It took a lot of tweaking to give it the right feel. imho it shouldn't start
fetching to fast in case the mouse is only moved over the link. Loading to
many assets at the same time is also bad. Some should preload with a delay and
hovering over a different link should discontinue preloading the previous
assets.

Perhaps there is room for a paid version that crawls the linked pages a few
times and preloads static assets. Who knows, perhaps you could load css, js
and json as well as images and icons.

Or (to make it truly magical) make the amount of preloading depend on how slow
a round trip resolves. If loading the favicon.ico (from the users location)
takes 2+ seconds the html probably wont arrive any time soon.

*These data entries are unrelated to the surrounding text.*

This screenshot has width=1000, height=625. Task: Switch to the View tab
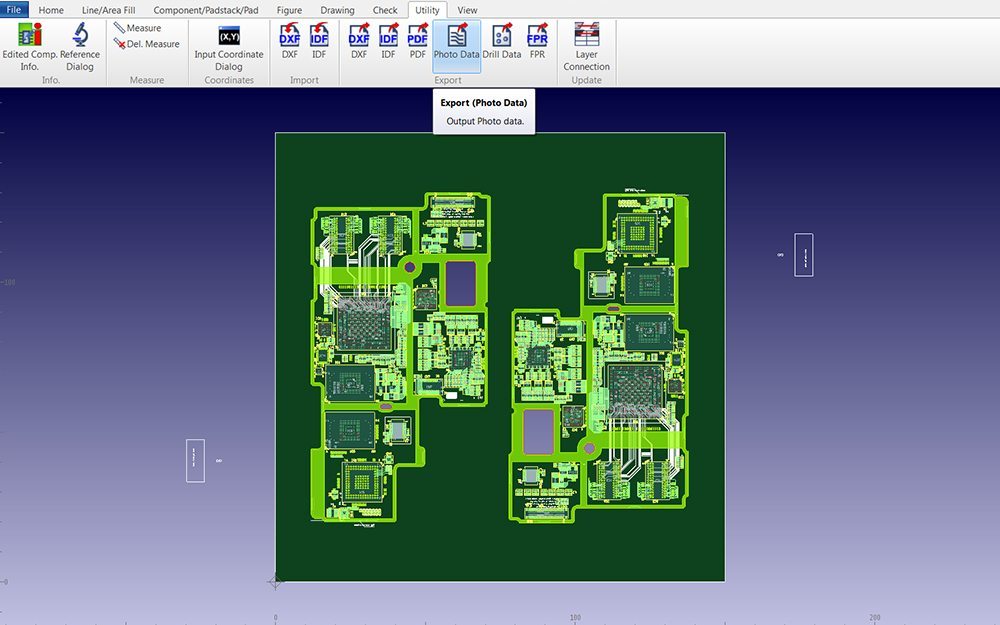pos(467,9)
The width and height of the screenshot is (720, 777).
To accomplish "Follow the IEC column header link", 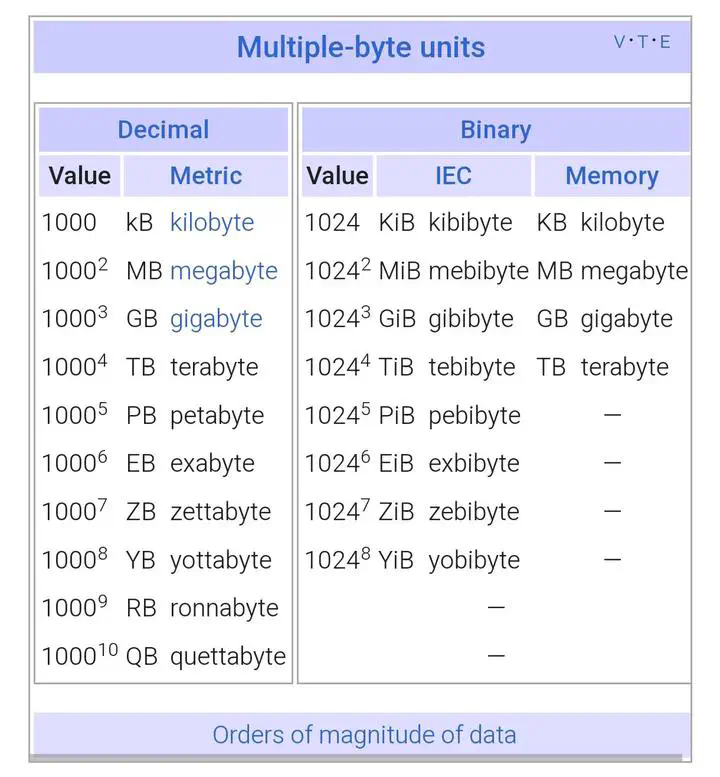I will pos(453,176).
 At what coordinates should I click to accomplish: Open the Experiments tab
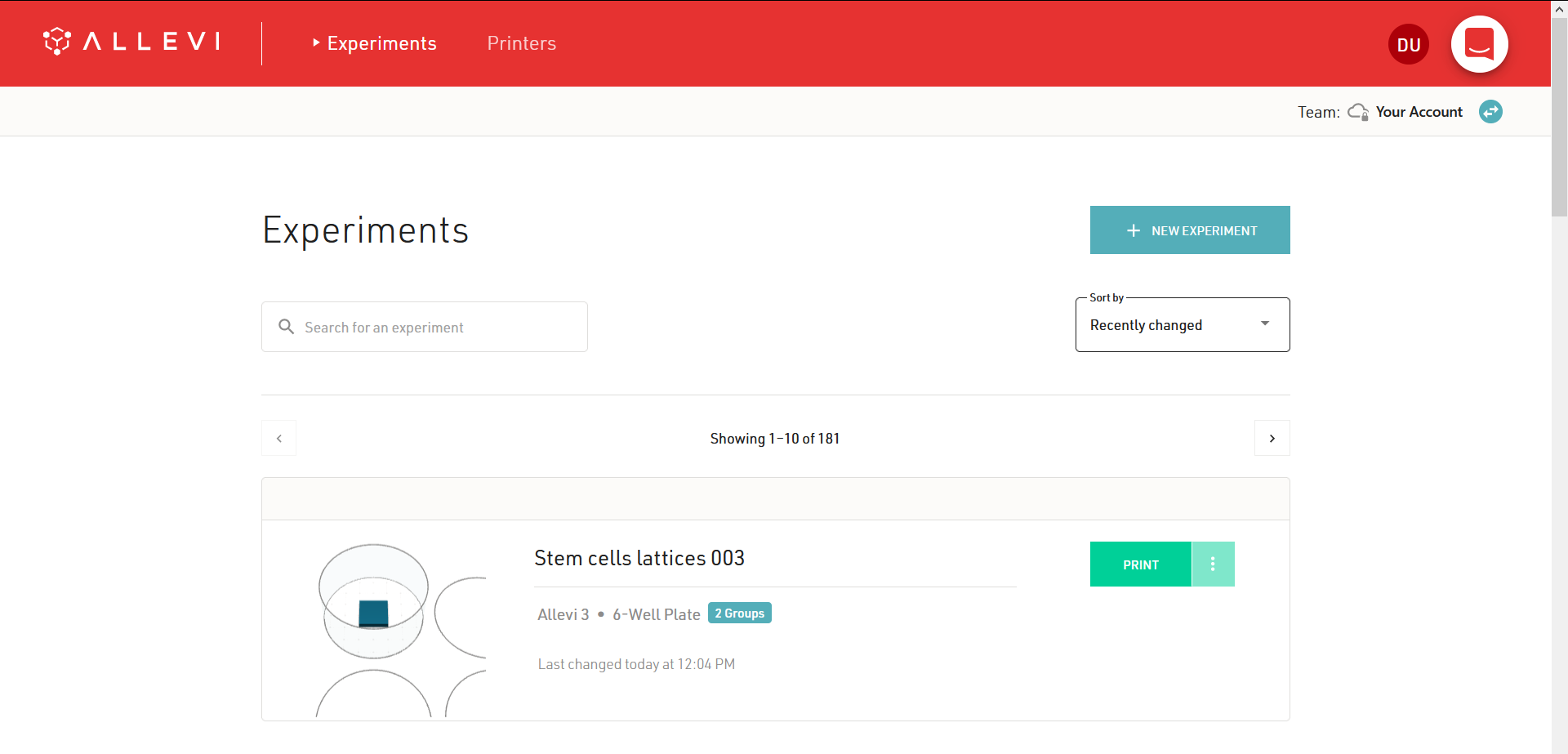point(381,43)
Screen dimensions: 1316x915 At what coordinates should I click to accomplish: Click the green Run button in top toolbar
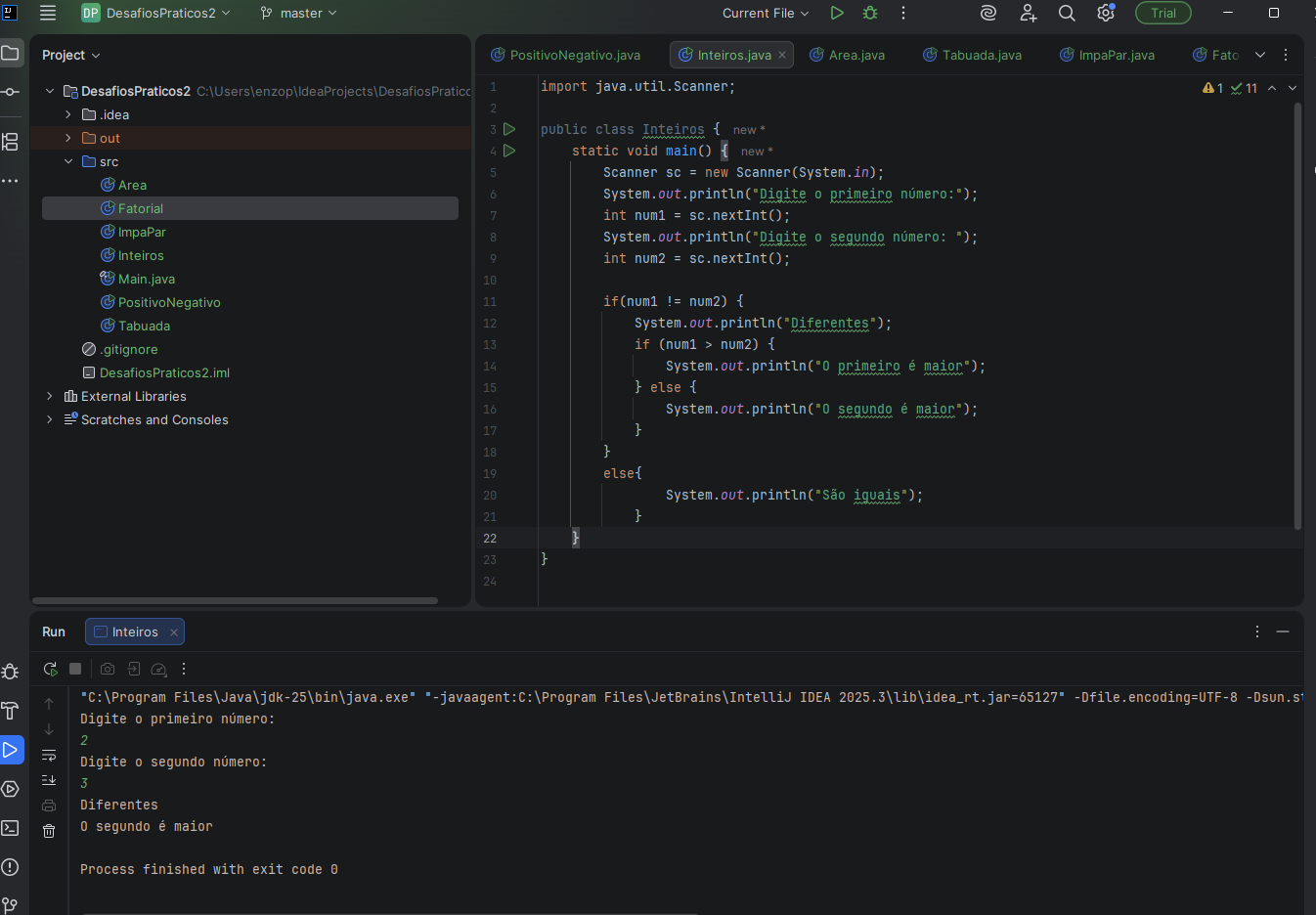[x=836, y=13]
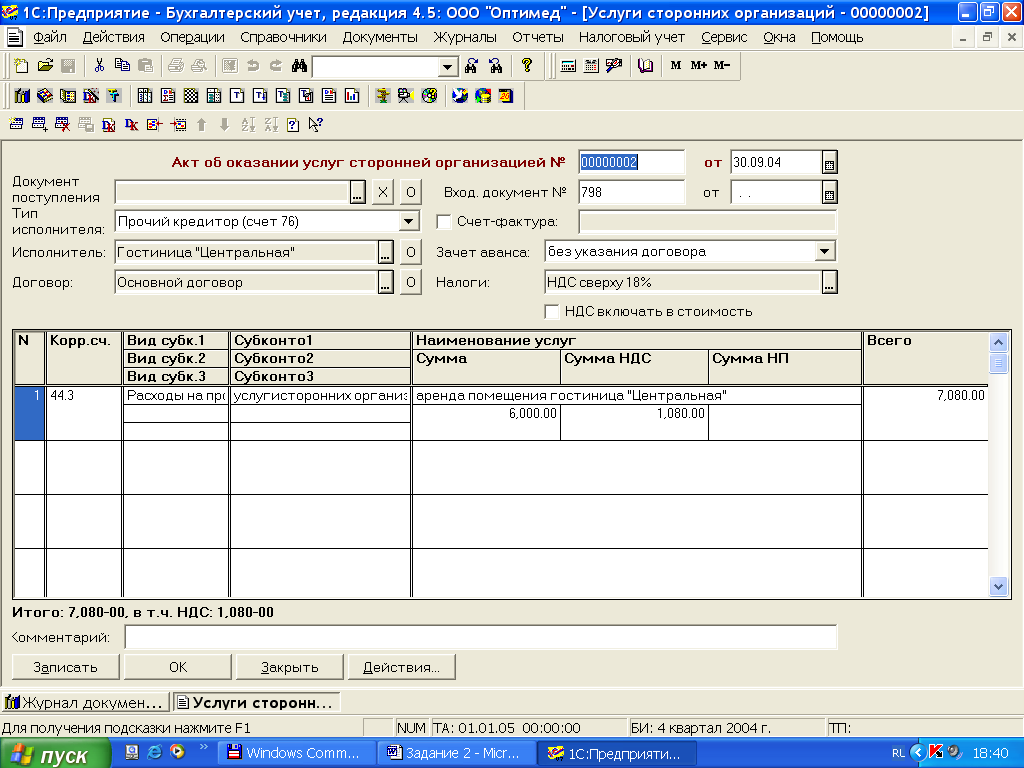Open Help with the question mark icon
This screenshot has width=1024, height=768.
[527, 66]
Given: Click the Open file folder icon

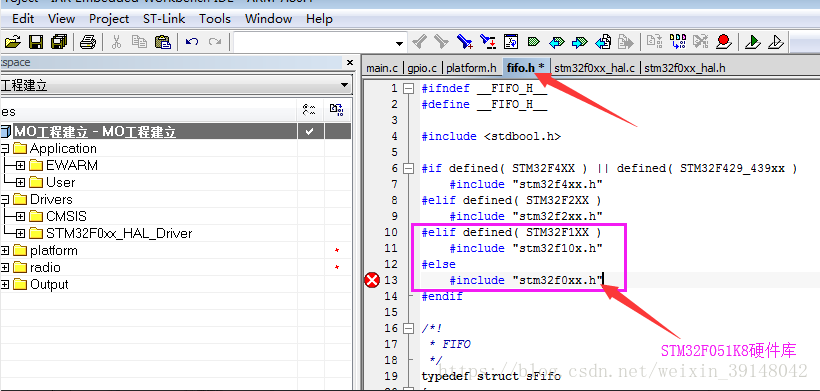Looking at the screenshot, I should (12, 41).
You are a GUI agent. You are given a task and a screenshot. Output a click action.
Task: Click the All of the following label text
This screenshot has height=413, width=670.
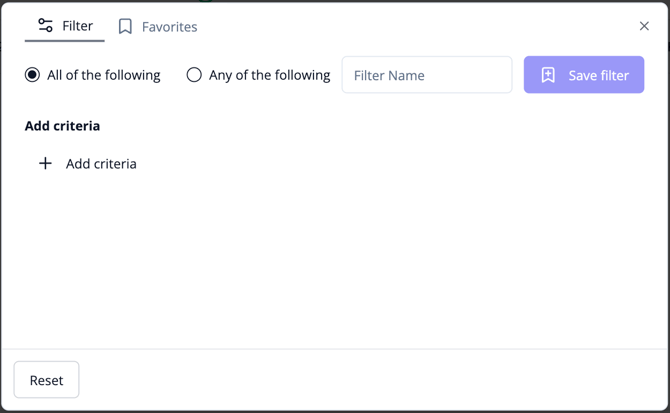[104, 75]
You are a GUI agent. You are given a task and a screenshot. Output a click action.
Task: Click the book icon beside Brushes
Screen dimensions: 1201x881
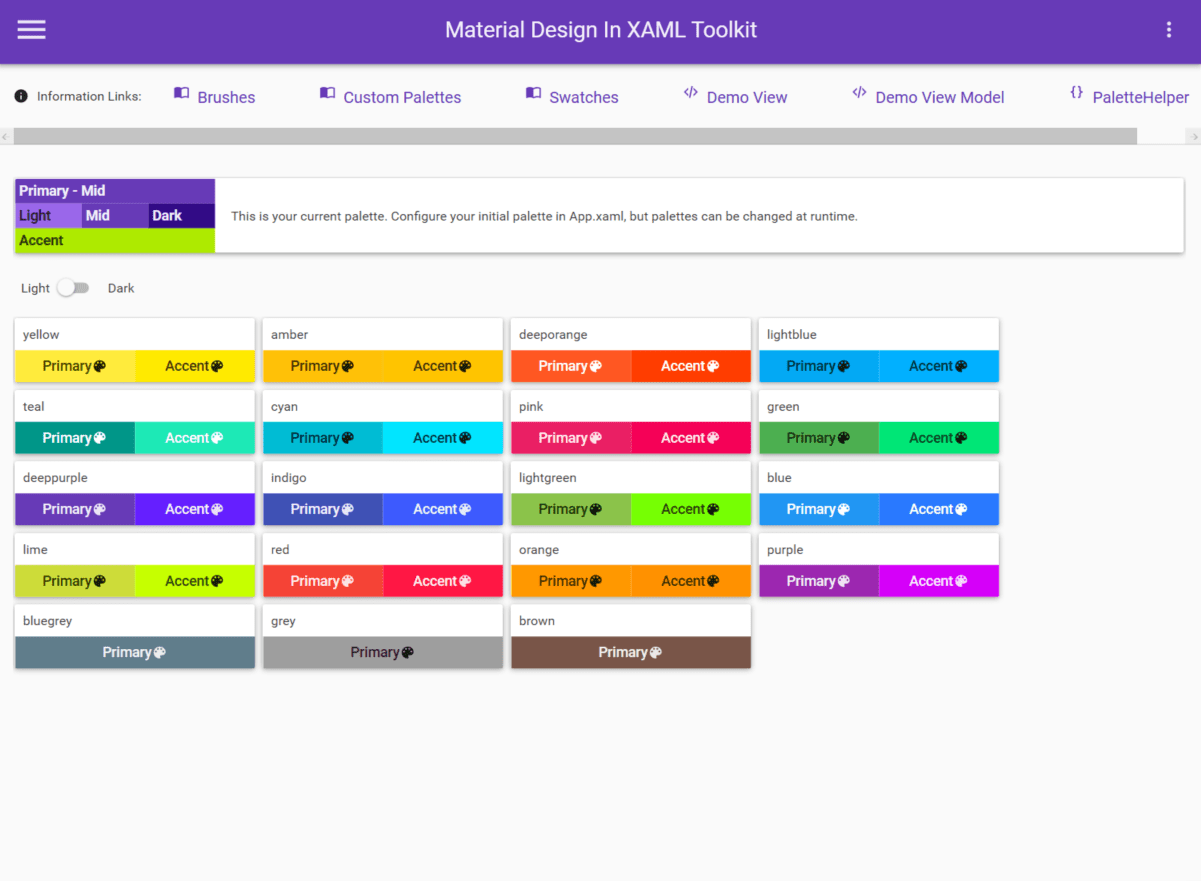181,92

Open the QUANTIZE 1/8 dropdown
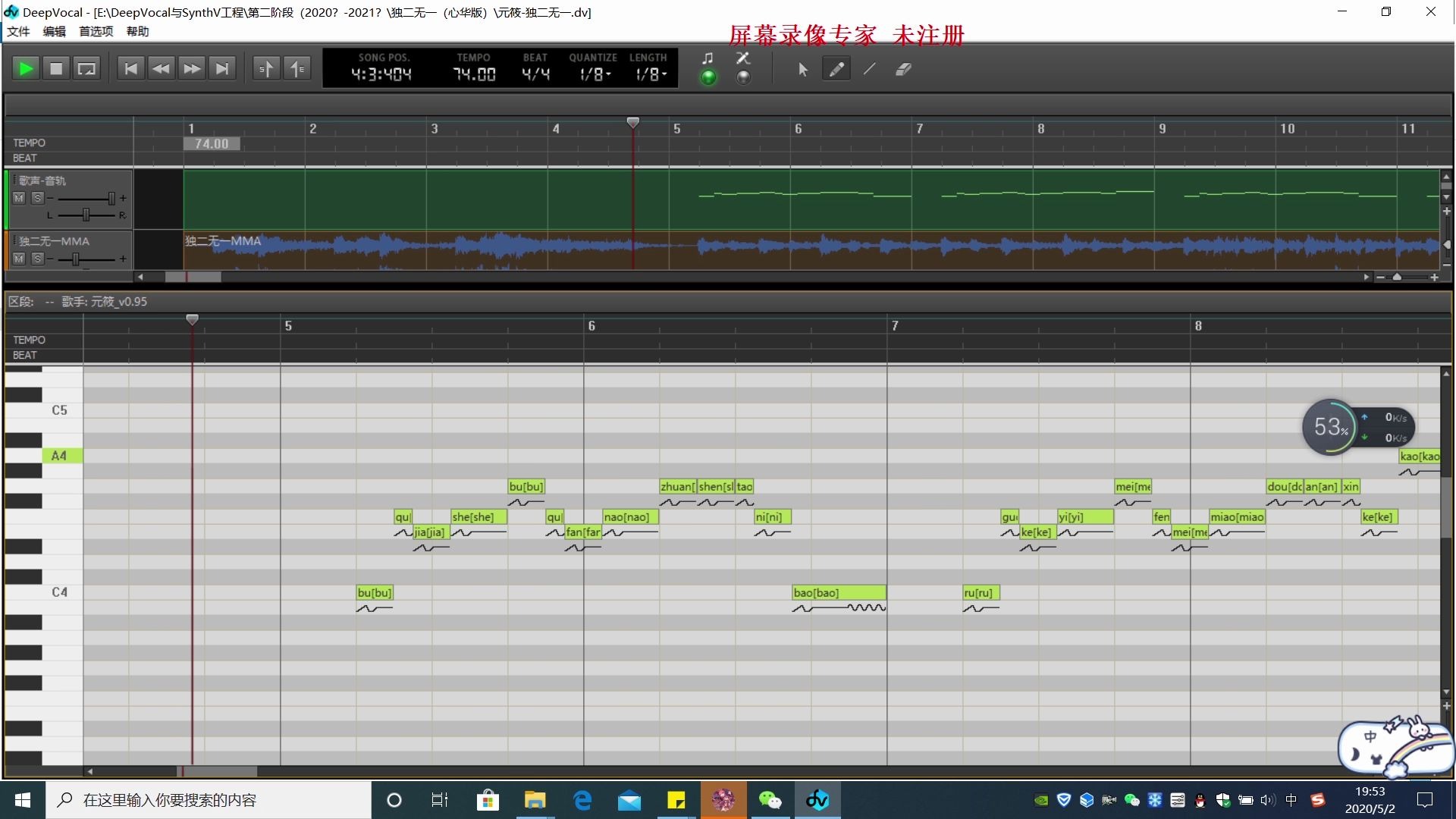click(x=595, y=74)
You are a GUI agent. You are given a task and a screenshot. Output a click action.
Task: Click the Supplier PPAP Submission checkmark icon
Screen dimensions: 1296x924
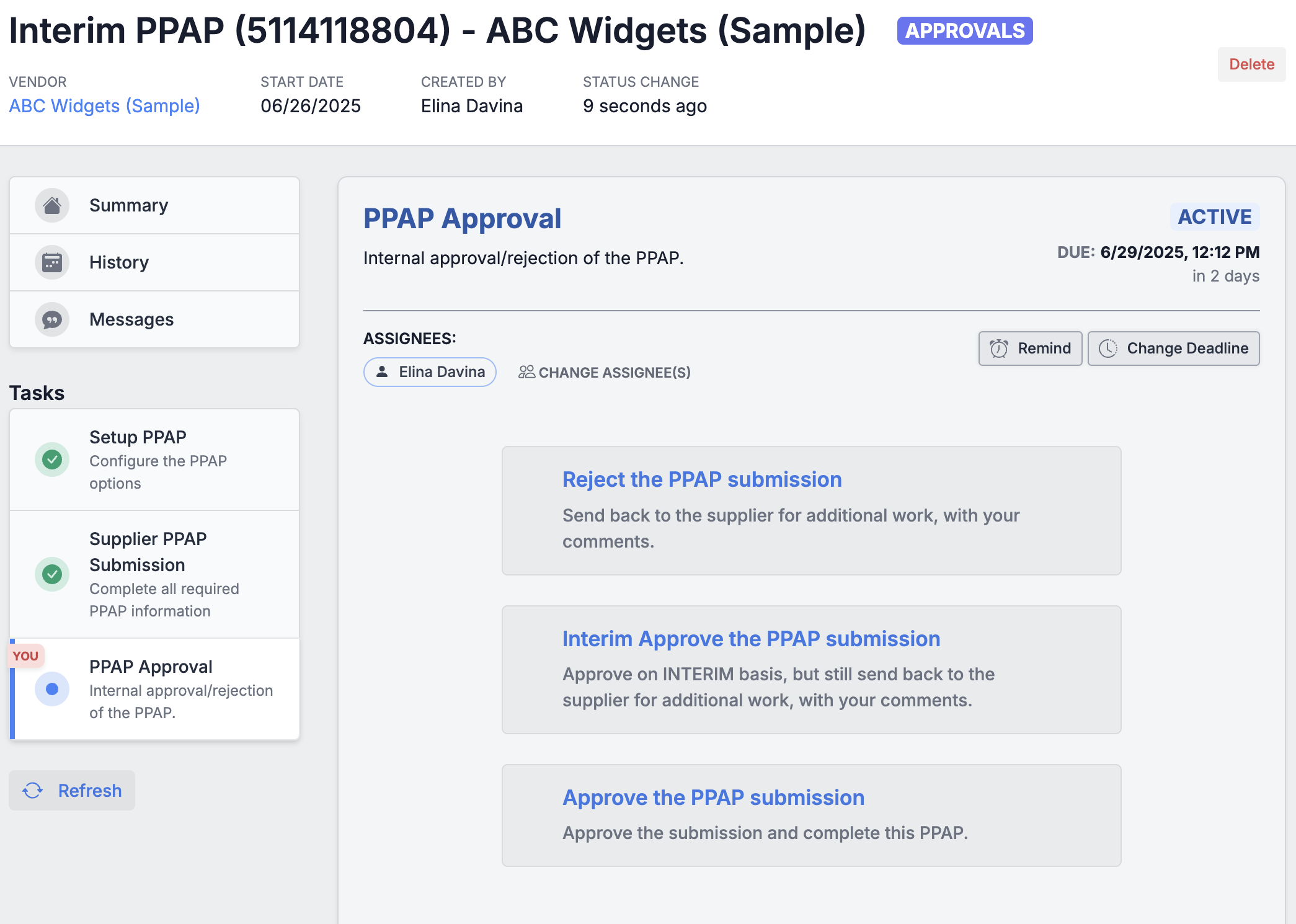point(52,574)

Fun stuff, keep up the good work.

[1]-
[http://web.archive.org/web/20130329183223/http://widgets.ope...](http://web.archive.org/web/20130329183223/http://widgets.opera.com/widget/4282/)

------
chatmasta
Will this cause problems with "links" that are entirely rendered on the client
side? i.e. using something like react-router... In that case, could it result
in the react app setting invalid state because it thinks the user is on a page
when it's not?

My guess is what would happen when "pre-fetching" a react-router link, is that
it would prefetch the JS bundle all over again for no gain.

------
tgb
I'm just surprised at how slow my hover-to-click time was (never got it below
100ms). Thought it would be <50ms for sure when trying hard.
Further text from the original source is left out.